CAD for pulmonary evaluation approaches mainstay status

July 1, 2006
Heidi C. Roberts, MD, FRCP©

CAD no longer stands merely for computer-aided detection. Today's robust software programs make it possible to help characterize, or diagnose, nodules, particularly in the lungs. Current computer-aided technology favors detection, but the ability to diagnose lung nodules based on certain characteristics continues to develop rapidly. It's only a matter of time before computer-aided detection and computer-aided diagnosis become mainstay tools for pulmonary evaluation.

CAD no longer stands merely for computer-aided detection. Today's robust software programs make it possible to help characterize, or diagnose, nodules, particularly in the lungs. Current computer-aided technology favors detection, but the ability to diagnose lung nodules based on certain characteristics continues to develop rapidly. It's only a matter of time before computer-aided detection and computer-aided diagnosis become mainstay tools for pulmonary evaluation.

The development of CAD tools for lung nodule evaluation seems to parallel the application of lung cancer screening using low-dose regimens. Newer scanners with multidetector-row capabilities use screening protocols to scan a whole lung in one breath-hold with thin (1 to 1.25-mm) slices.1 Suddenly, radiologists are faced with an overwhelming number of images that need to be searched for the presence of pulmonary nodules.

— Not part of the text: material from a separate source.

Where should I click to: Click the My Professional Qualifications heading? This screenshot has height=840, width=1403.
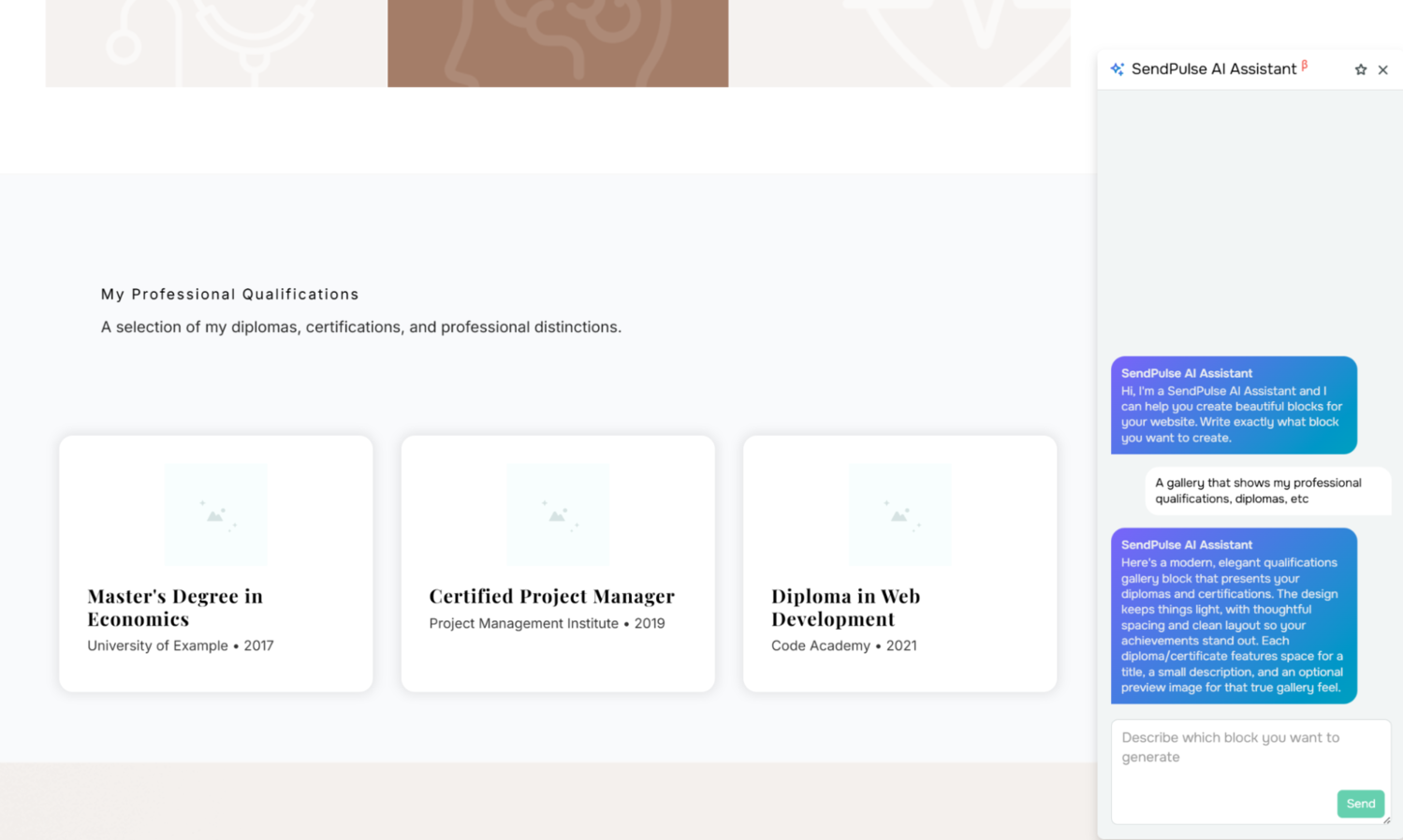[229, 294]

Even though almost all parenchymal nodules found in a screening population are benign,2 it is important to find all of them, since any one could be a cancer. Several studies have emphasized that lung cancers are frequently missed on routine or screening CT and can be seen retrospectively.3,4 Subsequent studies demonstrated that CAD found a large proportion of these missed cancers.5,6

One major expected and documented benefit of CAD is improved diagnostic accuracy. Commonly, size thresholds for lung nodule detection are incorporated into the software algorithm, which can be fixed or more flexibly defined by the user. While early screening protocols targeted nodules regardless of their size,7,8 nodules smaller than 5 mm are unlikely to be of relevance.9 While this size recommendation has become widely accepted, its exact implementation differs in screening programs that use a slightly different cutoff for actionable nodules. Generally, this lies between 4 and 6 mm.1,10-12 Applying a size filter to discard small nodules makes CAD more appealing, since it reduces the number of false-positive results considerably.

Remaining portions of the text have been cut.